Litt has taken a look at many of the “evidence” circulated this week and found that they are largely bogus – although he has also seen some that may be true. “It’s absolutely impressive that models are sometimes able to give correct answers to some problems,” he says. “But they are generating huge amounts of waste.” Even till Saturday it will not be clear whether LLM has won or lost.
an important year
Despite the first proof results, the past month has brought several indications that LLMs will soon be part of many mathematicians’ tool chests.
In January, Ravi Vakil, current president of the American Mathematical Society, posted a preprint along with two other mathematicians and two researchers from Google. in which they collaborated to solve a math problem Which is based on his research. The authors document how Google’s LLM helped them obtain the proof. “It really led us to new ideas,” says Vakil, who wanted to figure out how mathematicians should be doing mathematics appropriately in five years.
Still, LLM has not yet provided any evidence that would warrant discussion if it came from a human. “Each individual result has been highly publicized in certain parts of the Internet,” Litt says.
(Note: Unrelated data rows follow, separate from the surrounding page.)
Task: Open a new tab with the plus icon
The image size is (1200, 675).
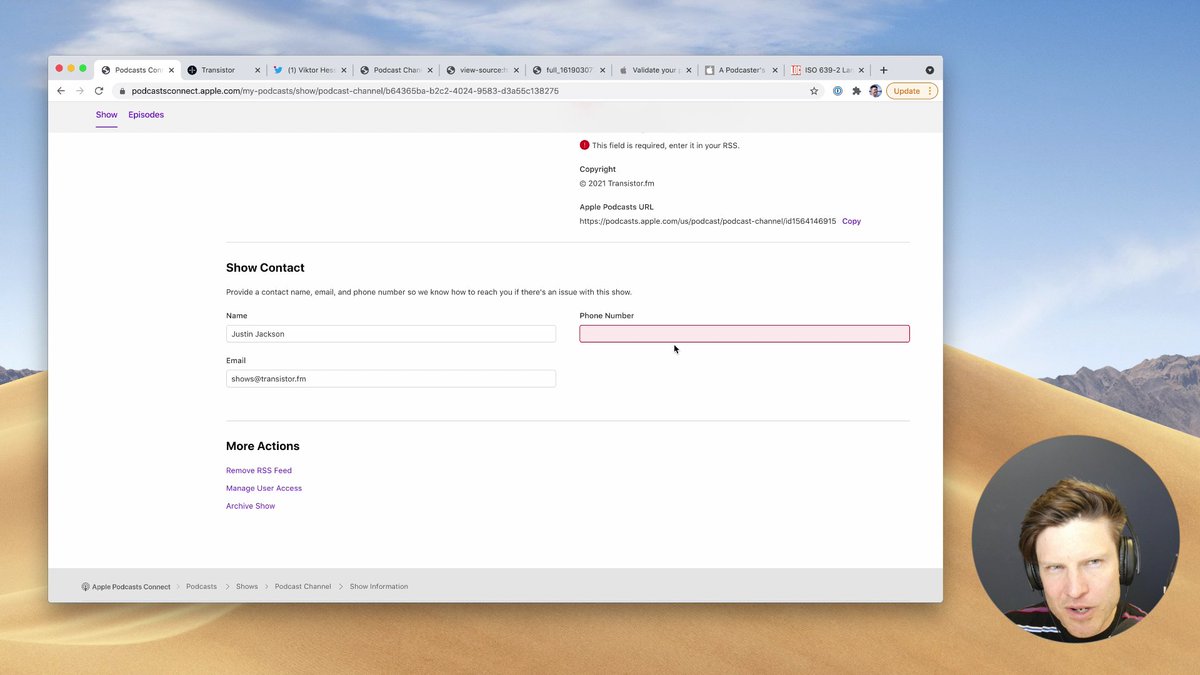Action: (883, 70)
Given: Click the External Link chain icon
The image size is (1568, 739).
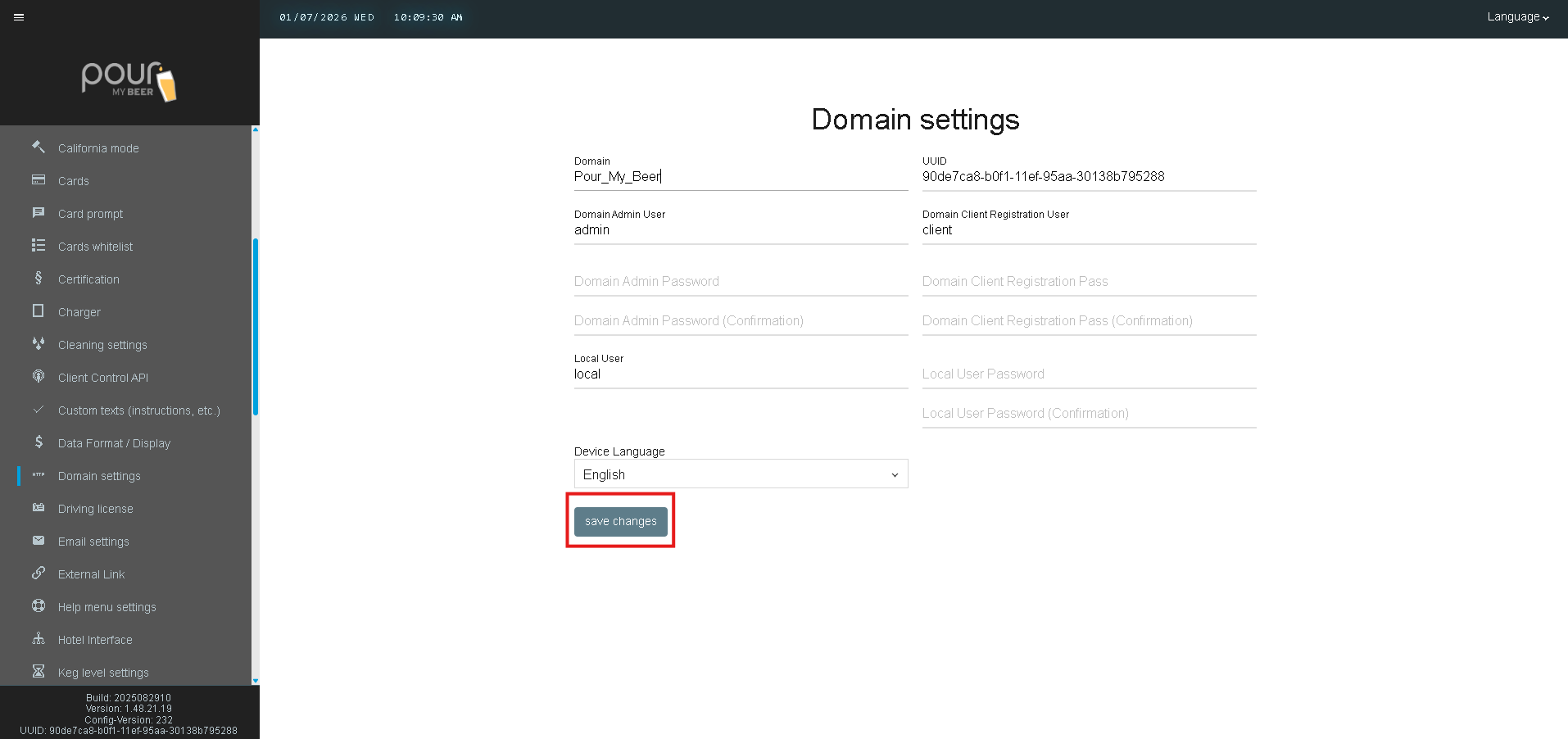Looking at the screenshot, I should [39, 574].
Carlo Pagano, who collaborated with Google’s DeepMind team Work on many of Erdő’s problems using Gemini In the research posted as a preprint, a more significant benchmark is also expected. “Erdös’ problems are not big in some ways,” he says. “It’s important to do this even on problems that we know are of broad interest.”
But many mathematicians have predicted that 2026 will be the year where these types of results, in which AI is a declared contributor, will come through peer review in major mathematics journals for the first time.
“I think it will change the topic,” Sahni says. “And that’s a really exciting thing.” Given that change, Sawhney has taken an academic leave from Columbia to work for OpenAI. This week Pagano started a joint position at Google DeepMind. “It’s clear that this will change the way we do math,” he says, “so it’s better to start early rather than late.”